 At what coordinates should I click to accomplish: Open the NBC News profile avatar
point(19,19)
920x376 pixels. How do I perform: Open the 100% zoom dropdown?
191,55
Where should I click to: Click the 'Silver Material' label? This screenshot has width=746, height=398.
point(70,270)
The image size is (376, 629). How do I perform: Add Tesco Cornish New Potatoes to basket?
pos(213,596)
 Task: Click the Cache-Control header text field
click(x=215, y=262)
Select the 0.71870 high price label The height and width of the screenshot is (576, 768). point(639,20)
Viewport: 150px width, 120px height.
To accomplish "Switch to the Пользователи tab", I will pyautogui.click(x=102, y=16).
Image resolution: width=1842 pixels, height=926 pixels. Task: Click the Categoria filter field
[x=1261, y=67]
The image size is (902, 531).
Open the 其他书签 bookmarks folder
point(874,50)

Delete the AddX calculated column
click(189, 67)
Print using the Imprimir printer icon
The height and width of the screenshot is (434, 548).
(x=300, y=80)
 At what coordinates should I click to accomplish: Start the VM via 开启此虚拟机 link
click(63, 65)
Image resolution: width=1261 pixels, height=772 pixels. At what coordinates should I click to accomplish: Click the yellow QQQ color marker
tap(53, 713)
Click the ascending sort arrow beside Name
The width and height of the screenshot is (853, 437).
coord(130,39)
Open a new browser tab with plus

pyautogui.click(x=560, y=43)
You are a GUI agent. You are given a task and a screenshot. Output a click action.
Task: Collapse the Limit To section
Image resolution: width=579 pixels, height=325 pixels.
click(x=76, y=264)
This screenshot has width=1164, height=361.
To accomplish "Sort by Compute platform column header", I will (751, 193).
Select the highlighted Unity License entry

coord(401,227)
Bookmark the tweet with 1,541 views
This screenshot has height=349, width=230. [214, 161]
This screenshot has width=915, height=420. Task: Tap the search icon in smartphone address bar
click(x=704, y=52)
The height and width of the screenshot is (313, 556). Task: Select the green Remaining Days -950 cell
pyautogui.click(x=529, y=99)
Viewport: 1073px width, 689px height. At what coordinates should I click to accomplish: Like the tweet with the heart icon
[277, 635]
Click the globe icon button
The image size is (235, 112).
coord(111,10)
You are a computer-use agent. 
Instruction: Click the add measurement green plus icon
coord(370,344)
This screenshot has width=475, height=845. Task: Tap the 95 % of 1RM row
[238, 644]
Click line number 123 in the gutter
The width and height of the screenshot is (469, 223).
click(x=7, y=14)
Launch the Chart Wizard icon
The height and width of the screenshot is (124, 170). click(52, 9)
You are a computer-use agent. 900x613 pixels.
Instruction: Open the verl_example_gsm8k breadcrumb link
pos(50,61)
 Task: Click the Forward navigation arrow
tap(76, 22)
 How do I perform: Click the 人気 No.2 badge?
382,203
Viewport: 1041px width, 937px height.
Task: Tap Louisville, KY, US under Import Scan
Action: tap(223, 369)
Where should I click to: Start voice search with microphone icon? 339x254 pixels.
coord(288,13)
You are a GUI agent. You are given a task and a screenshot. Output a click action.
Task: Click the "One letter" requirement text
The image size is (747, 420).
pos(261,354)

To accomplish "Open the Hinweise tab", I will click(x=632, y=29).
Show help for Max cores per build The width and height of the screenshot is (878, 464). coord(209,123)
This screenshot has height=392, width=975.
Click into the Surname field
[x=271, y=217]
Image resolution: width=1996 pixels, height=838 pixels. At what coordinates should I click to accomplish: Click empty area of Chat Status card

_ _ _ _

• Required action
Everything in the listing must be reproduced exactly; please include every line.

• Solved problem
 At what coordinates should I click to accomplish: Open the NBC News profile avatar
point(19,19)
920x376 pixels. How do I perform: Open the 100% zoom dropdown?
191,55
Where should I click to: Click the 'Silver Material' label? This screenshot has width=746, height=398.
point(70,270)
The image size is (376, 629). How do I perform: Add Tesco Cornish New Potatoes to basket?
pos(213,596)
 Task: Click the Cache-Control header text field
click(x=215, y=262)
Select the 0.71870 high price label The height and width of the screenshot is (576, 768). point(639,20)
Viewport: 150px width, 120px height.
To accomplish "Switch to the Пользователи tab", I will pyautogui.click(x=102, y=16).
Image resolution: width=1842 pixels, height=926 pixels. Task: Click the Categoria filter field
[x=1261, y=67]
The image size is (902, 531).
Open the 其他书签 bookmarks folder
point(874,50)

Delete the AddX calculated column
click(189, 67)
Print using the Imprimir printer icon
The height and width of the screenshot is (434, 548).
(x=300, y=80)
 At what coordinates should I click to accomplish: Start the VM via 开启此虚拟机 link
click(63, 65)
Image resolution: width=1261 pixels, height=772 pixels. At what coordinates should I click to accomplish: Click the yellow QQQ color marker
tap(53, 713)
Click the ascending sort arrow beside Name
The width and height of the screenshot is (853, 437).
coord(130,39)
Open a new browser tab with plus

pyautogui.click(x=560, y=43)
You are a GUI agent. You are given a task and a screenshot. Output a click action.
Task: Collapse the Limit To section
Image resolution: width=579 pixels, height=325 pixels.
click(x=76, y=264)
This screenshot has width=1164, height=361.
To accomplish "Sort by Compute platform column header", I will (751, 193).
Select the highlighted Unity License entry

coord(401,227)
Bookmark the tweet with 1,541 views
This screenshot has height=349, width=230. [214, 161]
This screenshot has width=915, height=420. Task: Tap the search icon in smartphone address bar
click(x=704, y=52)
The height and width of the screenshot is (313, 556). Task: Select the green Remaining Days -950 cell
pyautogui.click(x=529, y=99)
Viewport: 1073px width, 689px height. At what coordinates should I click to accomplish: Like the tweet with the heart icon
[277, 635]
Click the globe icon button
The image size is (235, 112).
coord(111,10)
You are a computer-use agent. 
Instruction: Click the add measurement green plus icon
coord(370,344)
This screenshot has width=475, height=845. Task: Tap the 95 % of 1RM row
[238, 644]
Click line number 123 in the gutter
The width and height of the screenshot is (469, 223).
click(x=7, y=14)
Launch the Chart Wizard icon
The height and width of the screenshot is (124, 170). click(52, 9)
You are a computer-use agent. 900x613 pixels.
Instruction: Open the verl_example_gsm8k breadcrumb link
pos(50,61)
 Task: Click the Forward navigation arrow
tap(76, 22)
 How do I perform: Click the 人気 No.2 badge?
382,203
Viewport: 1041px width, 937px height.
Task: Tap Louisville, KY, US under Import Scan
Action: tap(223, 369)
Where should I click to: Start voice search with microphone icon? 339x254 pixels.
coord(288,13)
You are a GUI agent. You are given a task and a screenshot. Output a click action.
Task: Click the "One letter" requirement text
The image size is (747, 420).
pos(261,354)

To accomplish "Open the Hinweise tab", I will click(x=632, y=29).
Show help for Max cores per build The width and height of the screenshot is (878, 464). coord(209,123)
This screenshot has height=392, width=975.
Click into the Surname field
[x=271, y=217]
Image resolution: width=1996 pixels, height=838 pixels. At what coordinates should I click to accomplish: Click empty area of Chat Status card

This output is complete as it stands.